Oct 20

OECD reform on BEPS

OECD reform on BEPS

On 5 October 2015, the OECD published the final reports of the OECD/G20 Base Erosion and Profit Shifting (“BEPS”) project, which is consists of a package of measures for a coordinated international approach to reform the international tax system. The BEPS refers to the global effect of multinational companies’ tax avoidance strategies on national tax bases. For instance, in the US, the country’s biggest 500 companies hold over 2.1 trillion dollars in offshore accounts, causing a 620 billion dollars in losses for the US government.

The package offered by the BEPS project, will be discussed by the G20 ministers of finance on 8 October 2015. The combination of proposed anti-abuse rules and increased transparency will have significant implications for numerous companies operating in multiple jurisdictions. The OECD/G20 member states have committed to consistent implementation in the areas of preventing tax treaty shopping, Country-by-Country Reporting, combatting harmful tax practices and improving dispute resolution, whereas in other areas, such as hybrid mismatch arrangements, CFC and interest deductibility, they have agreed on a “softer” general tax policy direction.

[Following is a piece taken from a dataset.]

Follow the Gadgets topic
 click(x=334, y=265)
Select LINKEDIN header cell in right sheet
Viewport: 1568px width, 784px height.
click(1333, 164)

Furthermore, the OECD/G20 member countries are intending to develop a framework for extending the implementation of BEPS measures to non-OECD and non-G20 countries. It is still difficult to predict whether and to what extent countries will accept harmonization of international tax standards, in particular with regard to the Actions that have not resulted in minimum standards. The reports specify the final BEPS package for reform of the international tax system to tackle tax avoidance. The package includes 15 actions that will be on the agenda:

  • Action 1: Addressing tax challenges of Digital economy.
  • Action 2: Neutralizing the effects of hybrid mismatch arrangements.
  • Action 3: Designing effective controlled foreign policy rules.
  • Action 4: Limiting base erosion involving interest deductions and other financial payments.
  • Action 5: Countering harmful tax practices more effectively, taking into account transparency and substance.
  • Action 6: Preventing the granting of treaty benefits in inappropriate circumstances.
  • Action 7: Preventing the artificial avoidance of permanent establishment status.
  • Actions 8-10: Guidance on transfer pricing aspects of intangibles.
  • Action 11: Measuring and monitoring BEPS.
  • Action 12: Mandatory disclosure rules.
  • Action 13: Guidance on transfer pricing documentation and country-by-country reporting.
  • Action 14: Making dispute resolution mechanisms more effective.
  • Action 15: Developing a multilateral instrument to modify bilateral tax treaties.